— ABOUT THIS EXERCISE —
The answer should hold only the line with "Ajouter au devis (1097, 393)" and each line after it through the last line of the material, exactly.

— DATA FOR THIS TASK —
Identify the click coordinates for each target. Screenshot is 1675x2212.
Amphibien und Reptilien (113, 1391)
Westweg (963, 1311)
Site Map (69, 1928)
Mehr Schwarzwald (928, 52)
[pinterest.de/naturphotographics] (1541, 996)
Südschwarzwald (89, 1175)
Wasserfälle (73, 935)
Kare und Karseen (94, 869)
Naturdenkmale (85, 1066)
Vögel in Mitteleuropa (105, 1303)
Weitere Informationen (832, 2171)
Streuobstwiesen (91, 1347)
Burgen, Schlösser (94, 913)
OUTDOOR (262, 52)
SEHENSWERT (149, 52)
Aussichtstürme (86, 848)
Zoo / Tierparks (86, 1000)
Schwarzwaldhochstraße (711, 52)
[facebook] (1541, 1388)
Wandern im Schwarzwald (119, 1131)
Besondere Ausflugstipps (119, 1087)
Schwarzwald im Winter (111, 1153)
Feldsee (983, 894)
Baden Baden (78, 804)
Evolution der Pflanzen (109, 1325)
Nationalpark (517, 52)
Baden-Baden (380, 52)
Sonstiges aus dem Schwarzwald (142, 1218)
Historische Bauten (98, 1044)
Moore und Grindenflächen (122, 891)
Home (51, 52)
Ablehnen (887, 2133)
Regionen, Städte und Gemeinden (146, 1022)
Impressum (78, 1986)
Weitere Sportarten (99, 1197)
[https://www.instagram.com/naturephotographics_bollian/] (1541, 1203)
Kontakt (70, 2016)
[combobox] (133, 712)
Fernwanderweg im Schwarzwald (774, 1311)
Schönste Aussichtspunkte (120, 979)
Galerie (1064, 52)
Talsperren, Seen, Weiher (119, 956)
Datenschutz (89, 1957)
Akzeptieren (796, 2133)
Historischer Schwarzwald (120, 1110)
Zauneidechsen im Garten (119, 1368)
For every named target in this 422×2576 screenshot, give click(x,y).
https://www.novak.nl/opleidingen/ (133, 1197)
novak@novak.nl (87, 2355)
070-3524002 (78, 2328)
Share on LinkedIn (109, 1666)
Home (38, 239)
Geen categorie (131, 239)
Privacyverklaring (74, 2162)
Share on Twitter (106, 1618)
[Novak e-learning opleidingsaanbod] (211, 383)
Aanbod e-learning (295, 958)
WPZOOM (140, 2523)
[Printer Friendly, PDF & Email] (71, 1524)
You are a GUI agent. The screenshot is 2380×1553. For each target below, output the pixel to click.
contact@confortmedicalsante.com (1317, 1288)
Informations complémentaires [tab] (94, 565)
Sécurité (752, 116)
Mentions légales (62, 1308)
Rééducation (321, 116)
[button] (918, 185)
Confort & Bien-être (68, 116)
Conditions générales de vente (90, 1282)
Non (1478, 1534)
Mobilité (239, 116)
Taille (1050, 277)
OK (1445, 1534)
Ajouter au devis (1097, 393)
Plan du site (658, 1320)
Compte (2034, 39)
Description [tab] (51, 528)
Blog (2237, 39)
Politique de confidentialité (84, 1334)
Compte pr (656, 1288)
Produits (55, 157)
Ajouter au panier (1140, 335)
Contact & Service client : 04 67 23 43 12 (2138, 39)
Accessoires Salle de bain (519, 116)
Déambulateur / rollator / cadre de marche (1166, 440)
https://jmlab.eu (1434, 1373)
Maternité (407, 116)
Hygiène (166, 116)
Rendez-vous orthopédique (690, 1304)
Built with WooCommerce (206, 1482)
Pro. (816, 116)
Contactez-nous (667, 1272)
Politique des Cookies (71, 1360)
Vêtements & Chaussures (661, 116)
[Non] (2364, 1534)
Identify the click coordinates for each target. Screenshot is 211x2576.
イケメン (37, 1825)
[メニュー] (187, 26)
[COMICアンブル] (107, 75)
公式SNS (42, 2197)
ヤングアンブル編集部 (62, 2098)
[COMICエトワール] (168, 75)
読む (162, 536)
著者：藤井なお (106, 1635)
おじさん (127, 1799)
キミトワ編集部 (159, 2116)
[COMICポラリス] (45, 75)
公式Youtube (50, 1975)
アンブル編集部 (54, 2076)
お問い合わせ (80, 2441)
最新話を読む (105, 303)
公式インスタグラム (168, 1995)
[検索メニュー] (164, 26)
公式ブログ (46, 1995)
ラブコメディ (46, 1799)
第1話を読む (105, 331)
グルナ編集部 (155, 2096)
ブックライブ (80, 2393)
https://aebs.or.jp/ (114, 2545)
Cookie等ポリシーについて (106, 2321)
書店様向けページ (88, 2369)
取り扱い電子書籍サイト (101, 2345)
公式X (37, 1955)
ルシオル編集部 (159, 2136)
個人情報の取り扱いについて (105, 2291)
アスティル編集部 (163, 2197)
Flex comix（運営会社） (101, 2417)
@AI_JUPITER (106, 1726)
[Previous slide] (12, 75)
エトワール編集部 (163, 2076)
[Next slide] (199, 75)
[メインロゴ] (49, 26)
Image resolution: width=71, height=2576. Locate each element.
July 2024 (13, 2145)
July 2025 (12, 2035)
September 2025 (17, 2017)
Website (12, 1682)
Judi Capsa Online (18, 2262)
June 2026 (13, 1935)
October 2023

— TASK OUTPUT —
Ajouter au devis (1097, 393)
Plan du site (658, 1320)
Compte (2034, 39)
Description [tab] (51, 528)
Blog (2237, 39)
Politique de confidentialité (84, 1334)
Compte pr (656, 1288)
Produits (55, 157)
Ajouter au panier (1140, 335)
Contact & Service client : 04 67 23 43 12 (2138, 39)
Accessoires Salle de bain (519, 116)
Déambulateur / rollator / cadre de marche (1166, 440)
https://jmlab.eu (1434, 1373)
Maternité (407, 116)
Hygiène (166, 116)
Rendez-vous orthopédique (690, 1304)
Built with WooCommerce (206, 1482)
Pro. (816, 116)
Contactez-nous (667, 1272)
Politique des Cookies (71, 1360)
Vêtements & Chaussures (661, 116)
[Non] (2364, 1534)
Identify the click coordinates for each target. Screenshot is 211x2576.
イケメン (37, 1825)
[メニュー] (187, 26)
[COMICアンブル] (107, 75)
公式SNS (42, 2197)
ヤングアンブル編集部 (62, 2098)
[COMICエトワール] (168, 75)
読む (162, 536)
著者：藤井なお (106, 1635)
おじさん (127, 1799)
キミトワ編集部 (159, 2116)
[COMICポラリス] (45, 75)
公式Youtube (50, 1975)
アンブル編集部 (54, 2076)
お問い合わせ (80, 2441)
最新話を読む (105, 303)
公式インスタグラム (168, 1995)
[検索メニュー] (164, 26)
公式ブログ (46, 1995)
ラブコメディ (46, 1799)
第1話を読む (105, 331)
グルナ編集部 (155, 2096)
ブックライブ (80, 2393)
https://aebs.or.jp/ (114, 2545)
Cookie等ポリシーについて (106, 2321)
書店様向けページ (88, 2369)
取り扱い電子書籍サイト (101, 2345)
公式X (37, 1955)
ルシオル編集部 (159, 2136)
個人情報の取り扱いについて (105, 2291)
アスティル編集部 (163, 2197)
Flex comix（運営会社） (101, 2417)
@AI_JUPITER (106, 1726)
[Previous slide] (12, 75)
エトワール編集部 (163, 2076)
[Next slide] (199, 75)
[メインロゴ] (49, 26)
Image resolution: width=71, height=2576. Locate each element.
July 2024 (13, 2145)
July 2025 (12, 2035)
September 2025 (17, 2017)
Website (12, 1682)
Judi Capsa Online (18, 2262)
June 2026 (13, 1935)
October 2023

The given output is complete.